%%

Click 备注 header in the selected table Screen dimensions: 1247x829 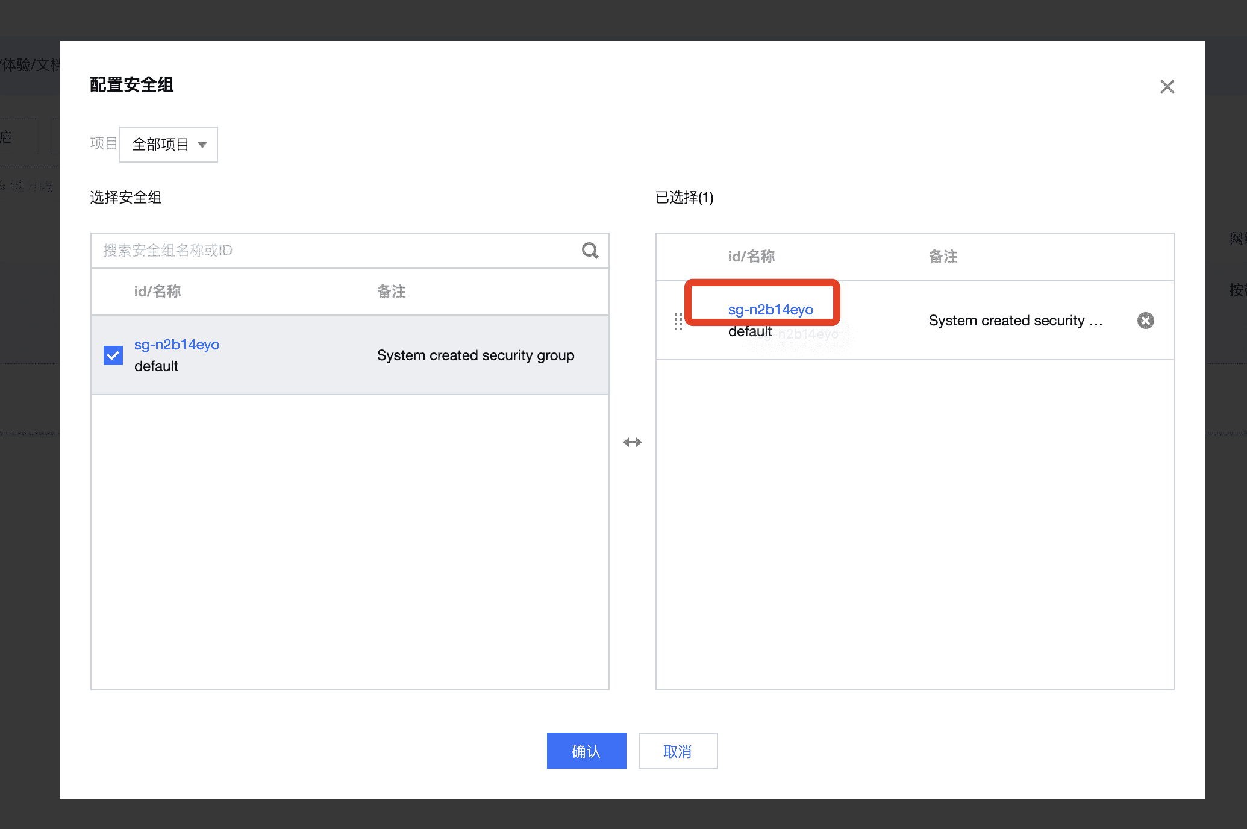943,257
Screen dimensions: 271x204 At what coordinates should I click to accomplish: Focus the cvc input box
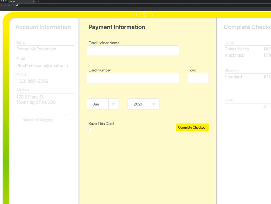coord(198,78)
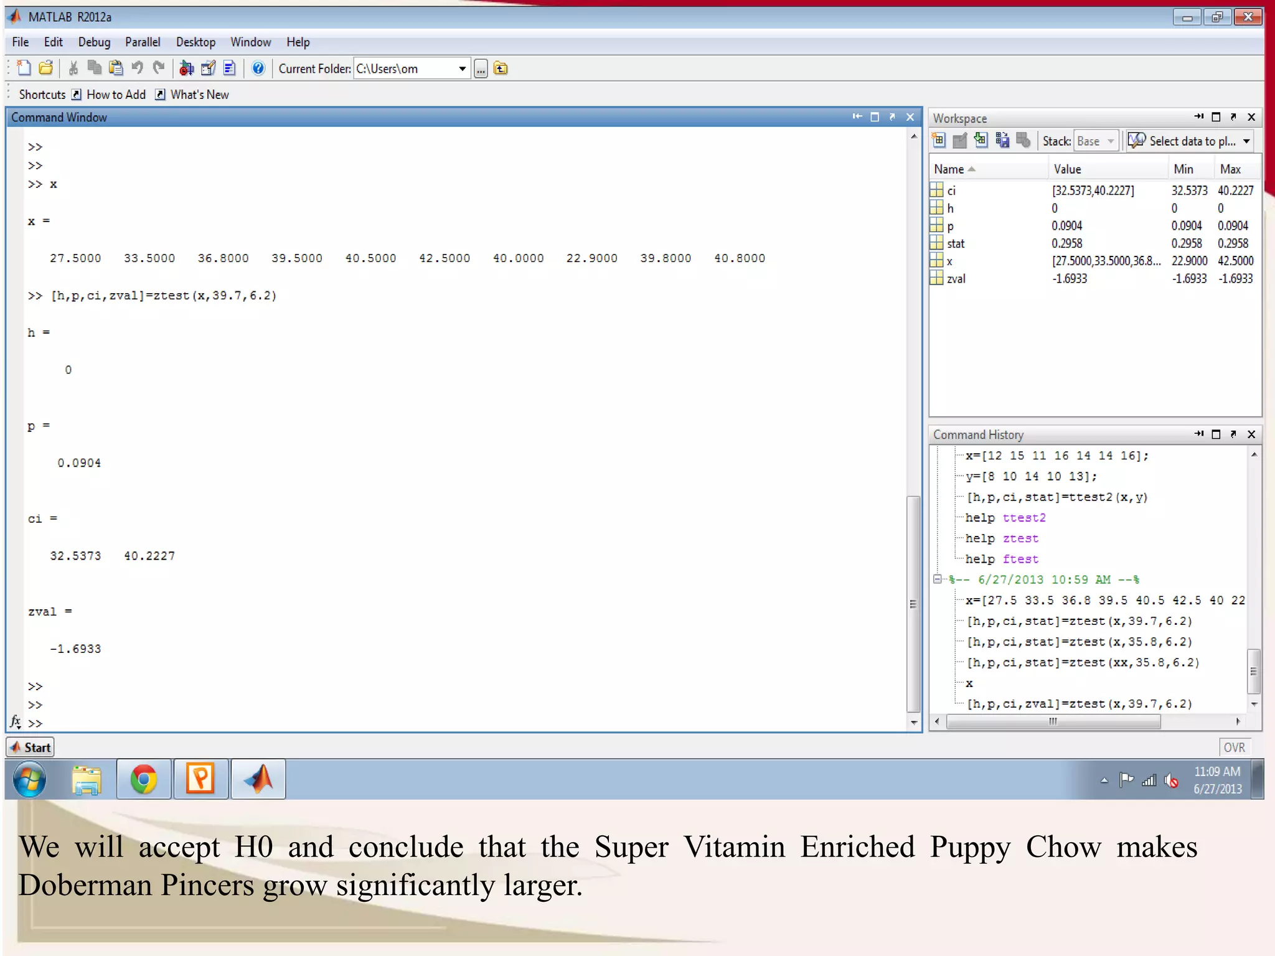Click browse-for-folder ellipsis button

point(481,69)
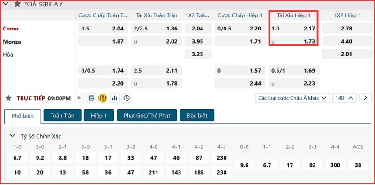Open the Đặc biệt tab
The width and height of the screenshot is (375, 185).
coord(197,115)
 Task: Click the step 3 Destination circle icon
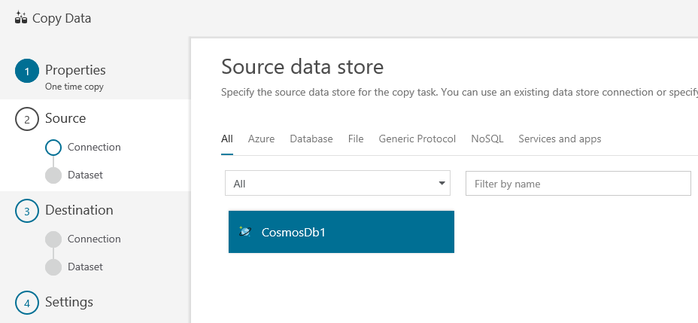pos(27,211)
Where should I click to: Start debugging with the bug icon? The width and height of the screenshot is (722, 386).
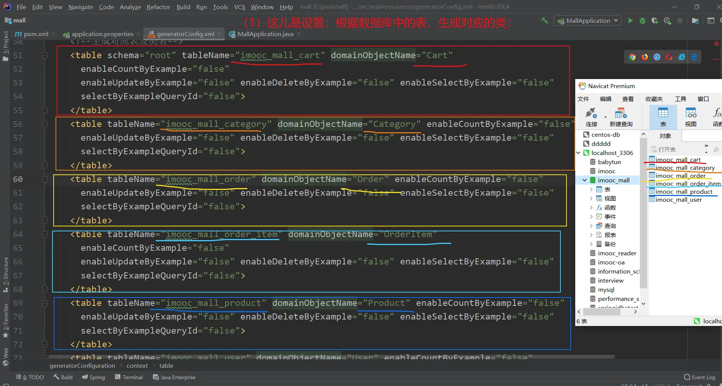click(x=643, y=21)
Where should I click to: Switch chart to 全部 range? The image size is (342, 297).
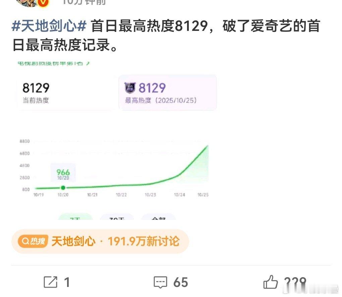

%%

*Exercise*: Quote word for word everything in the records from the line containing "Where should I click to: Start" down to the end of the records, without the pictures.

*The result*:
Where should I click to: Start debugging with the bug icon? The width and height of the screenshot is (722, 386).
click(x=643, y=21)
Where should I click to: Switch chart to 全部 range? The image size is (342, 297).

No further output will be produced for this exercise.